■ PROMPT
Pictures in the records below must be left out. Return exactly the lines from the line with "You are a GUI" to the line with "Task: Click View Details for Linen Blazer", both included.

[Collected data entries]
==================================================

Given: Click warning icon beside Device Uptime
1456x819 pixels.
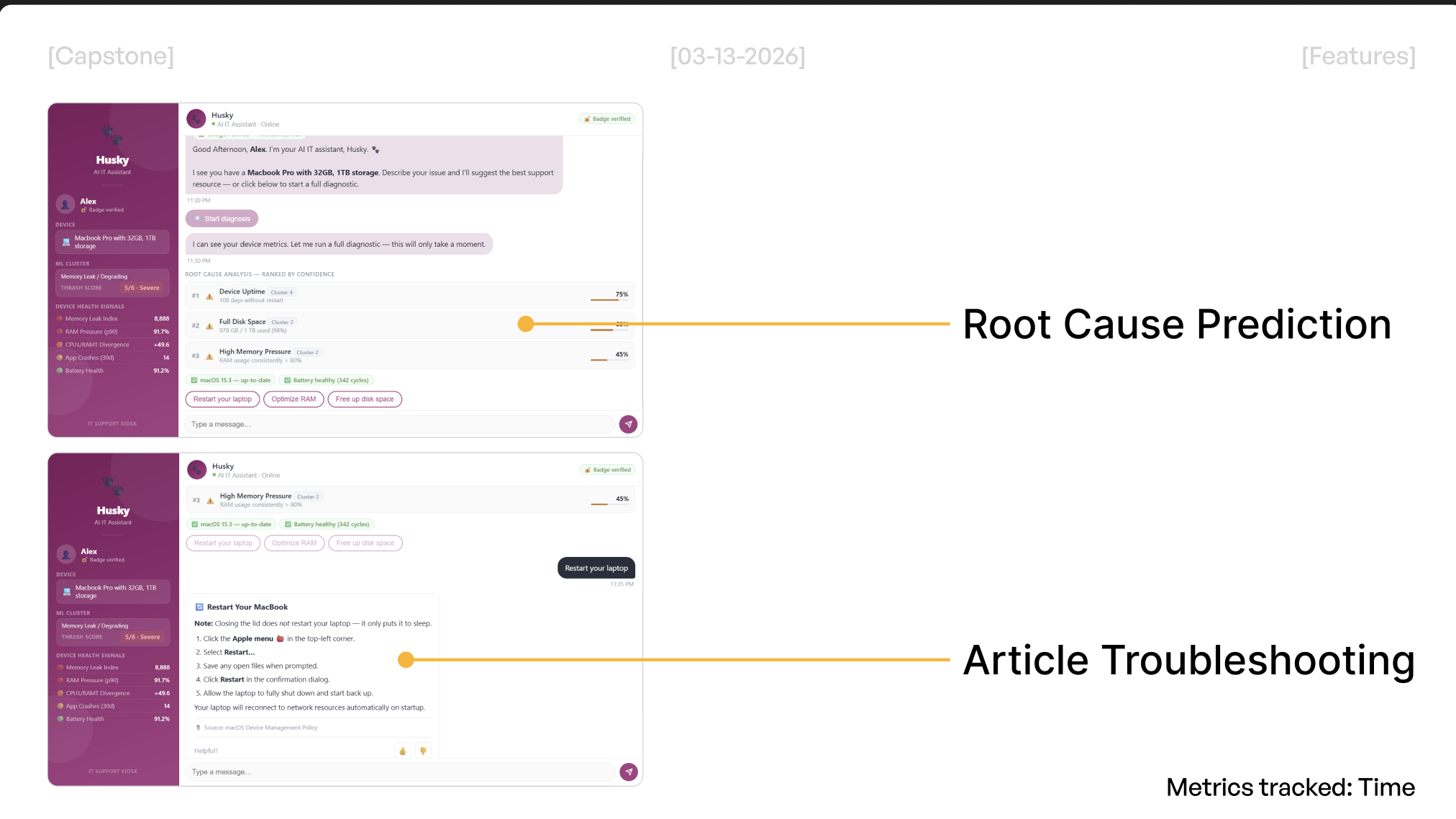Looking at the screenshot, I should click(x=209, y=296).
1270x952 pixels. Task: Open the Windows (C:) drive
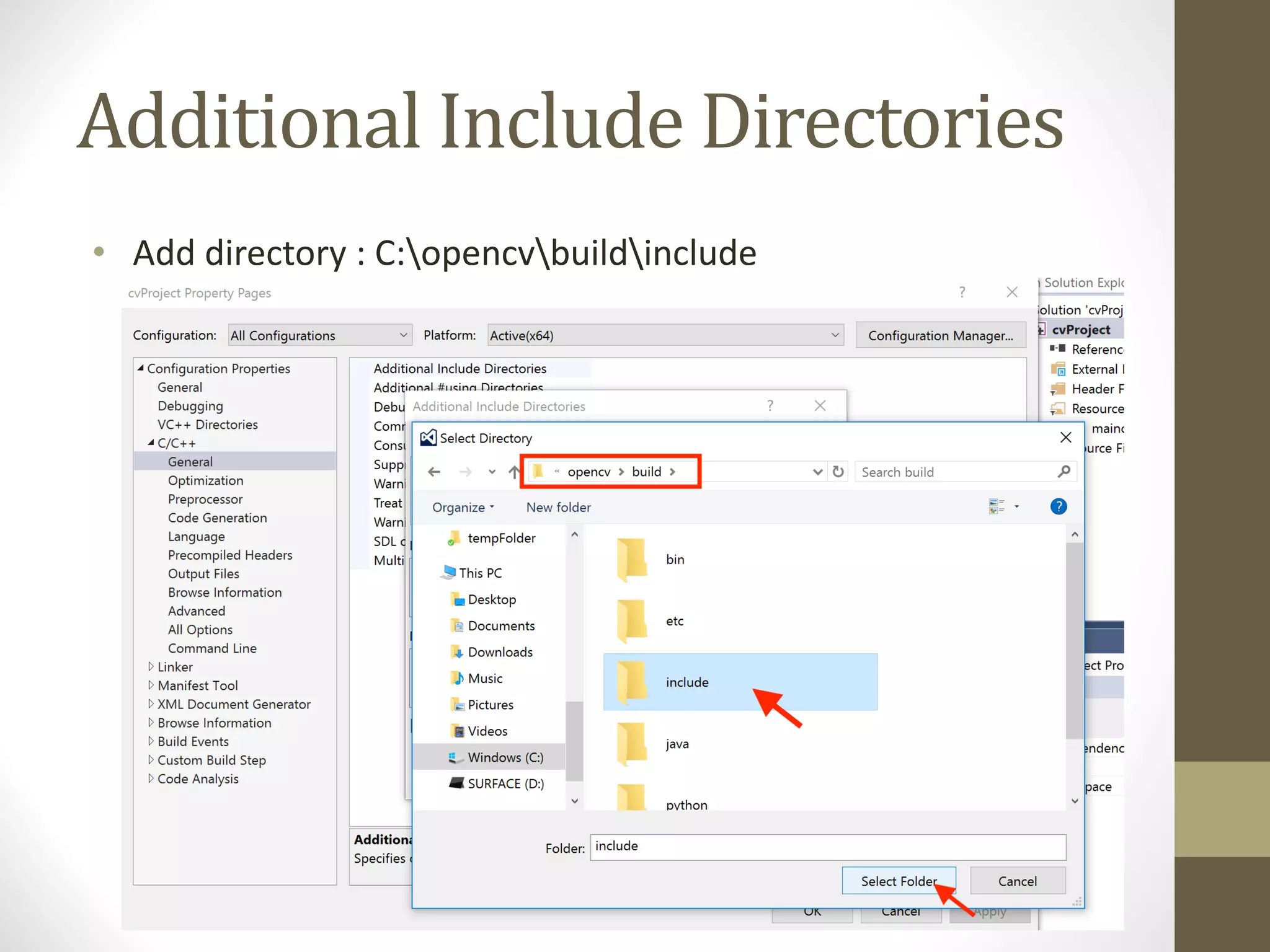[505, 757]
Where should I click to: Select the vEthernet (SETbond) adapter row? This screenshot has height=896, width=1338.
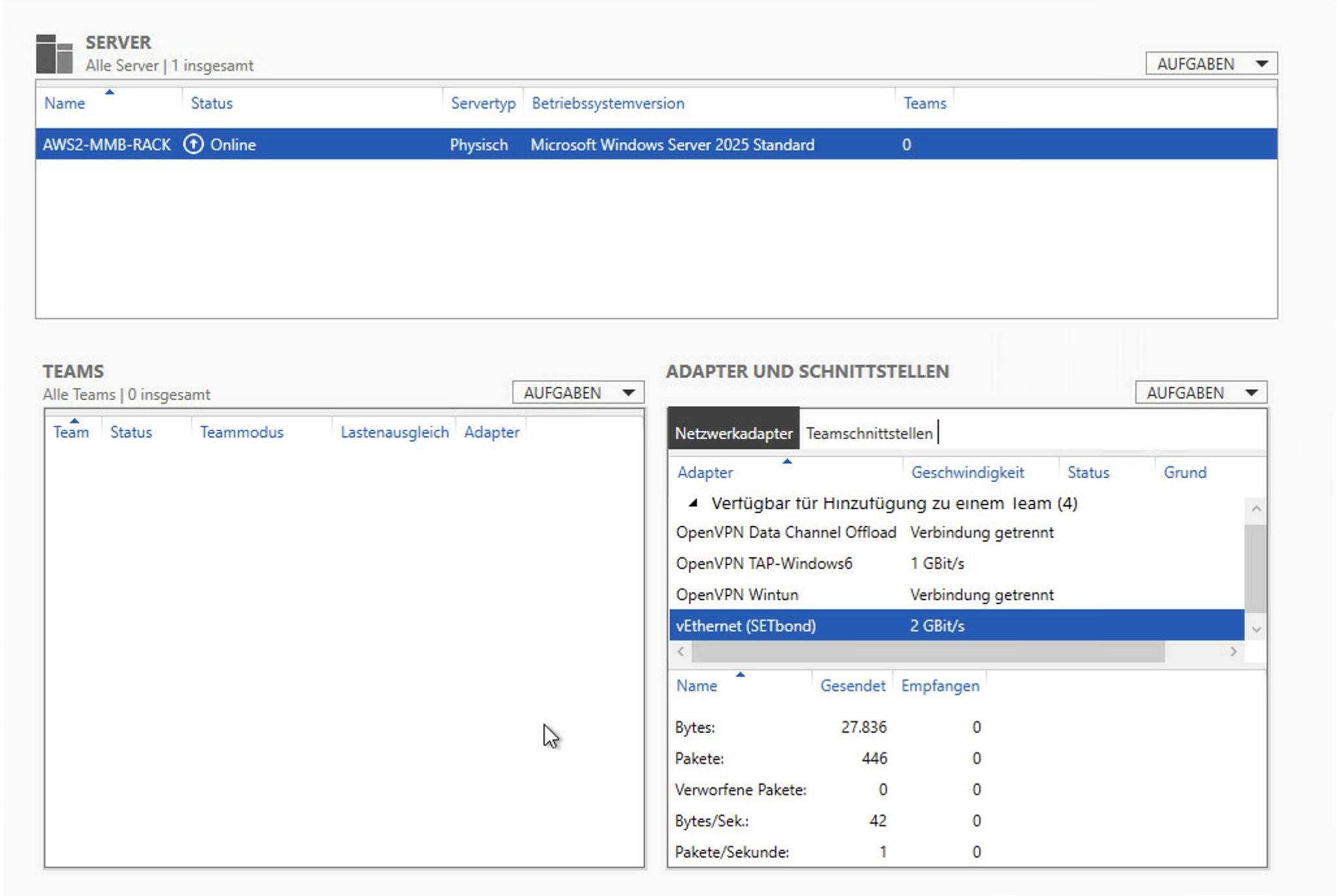coord(745,626)
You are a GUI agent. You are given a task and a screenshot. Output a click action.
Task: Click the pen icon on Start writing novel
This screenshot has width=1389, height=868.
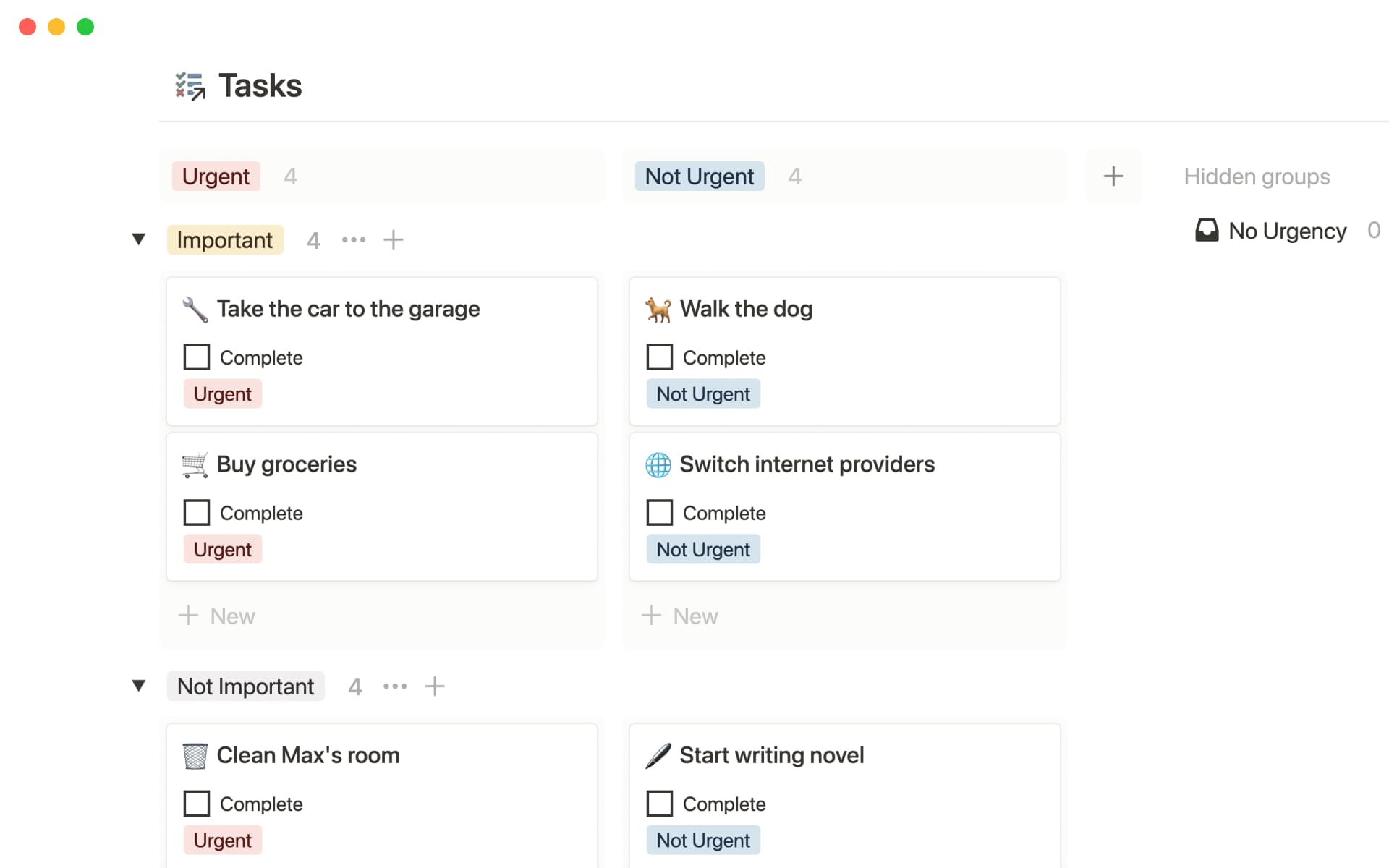tap(658, 756)
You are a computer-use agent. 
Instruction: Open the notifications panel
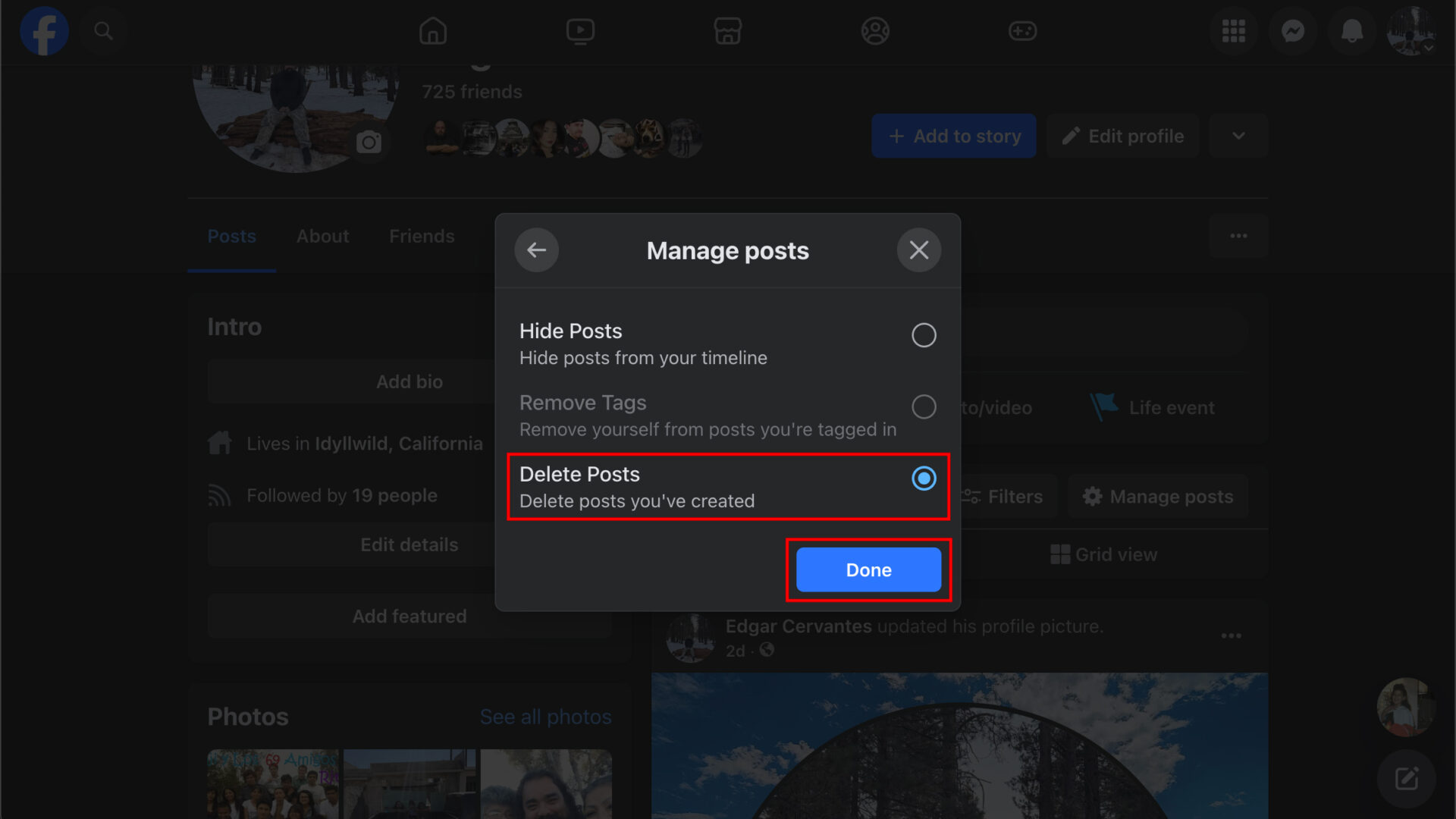tap(1352, 31)
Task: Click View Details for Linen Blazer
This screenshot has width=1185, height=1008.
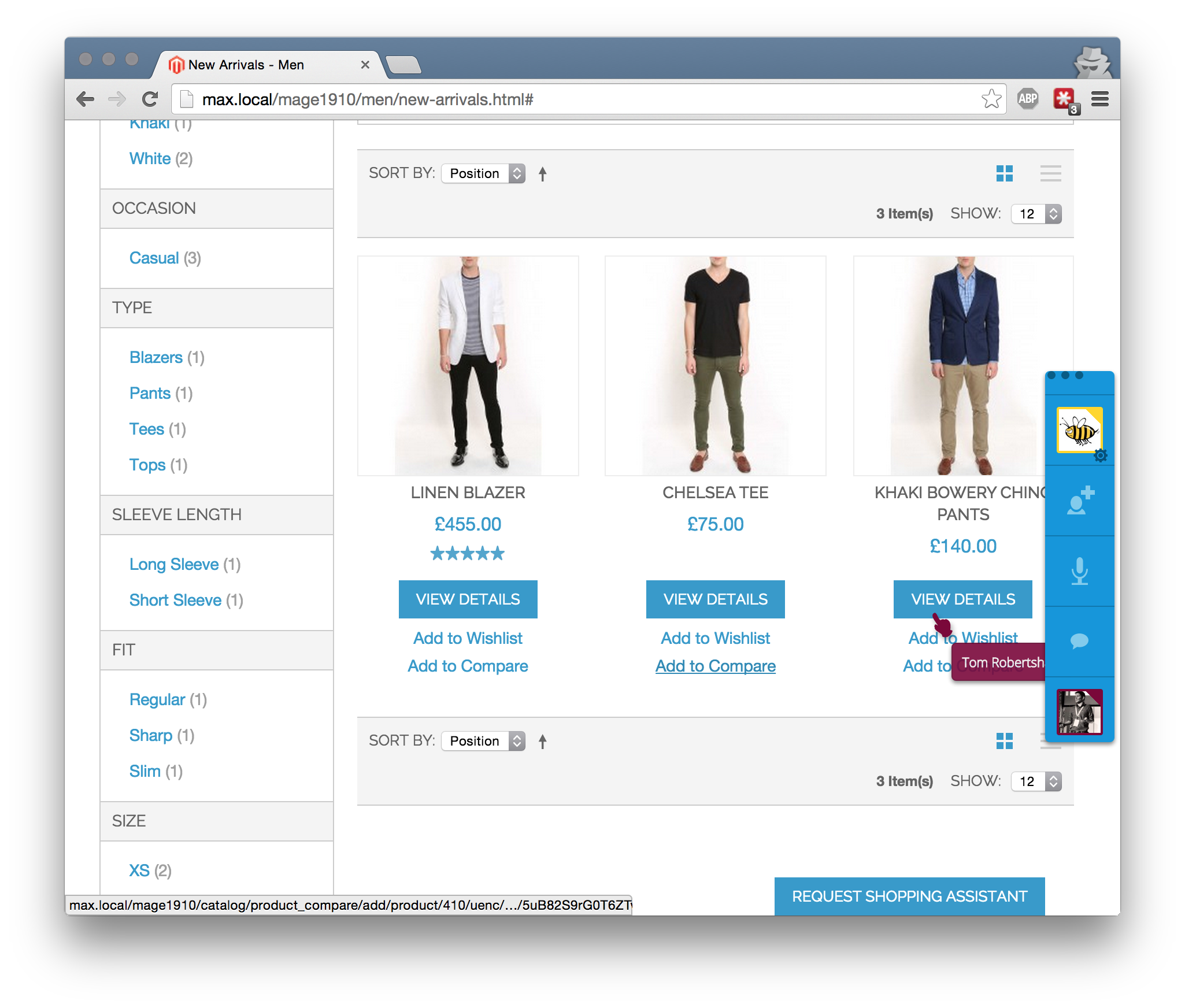Action: 468,599

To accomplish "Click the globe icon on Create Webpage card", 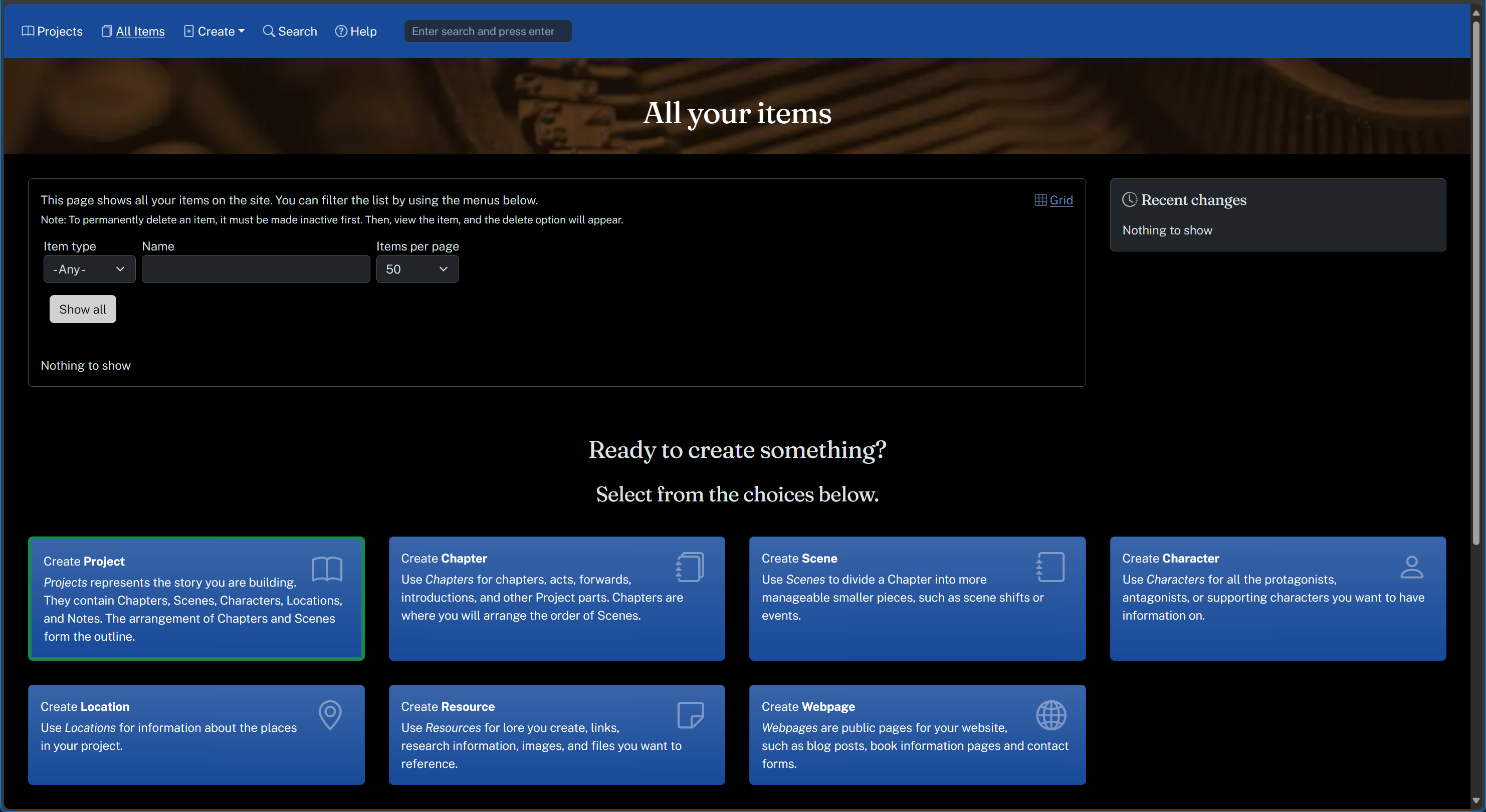I will 1050,715.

==================================================

■ TASK RESULT
You are a GUI agent. You are given a task and a screenshot. Output a click action.
Task: Click the pen icon on Start writing novel
This screenshot has width=1389, height=868.
tap(658, 756)
You are a computer-use agent. 
Instruction: Open the notifications panel
tap(1352, 31)
Task: Click View Details for Linen Blazer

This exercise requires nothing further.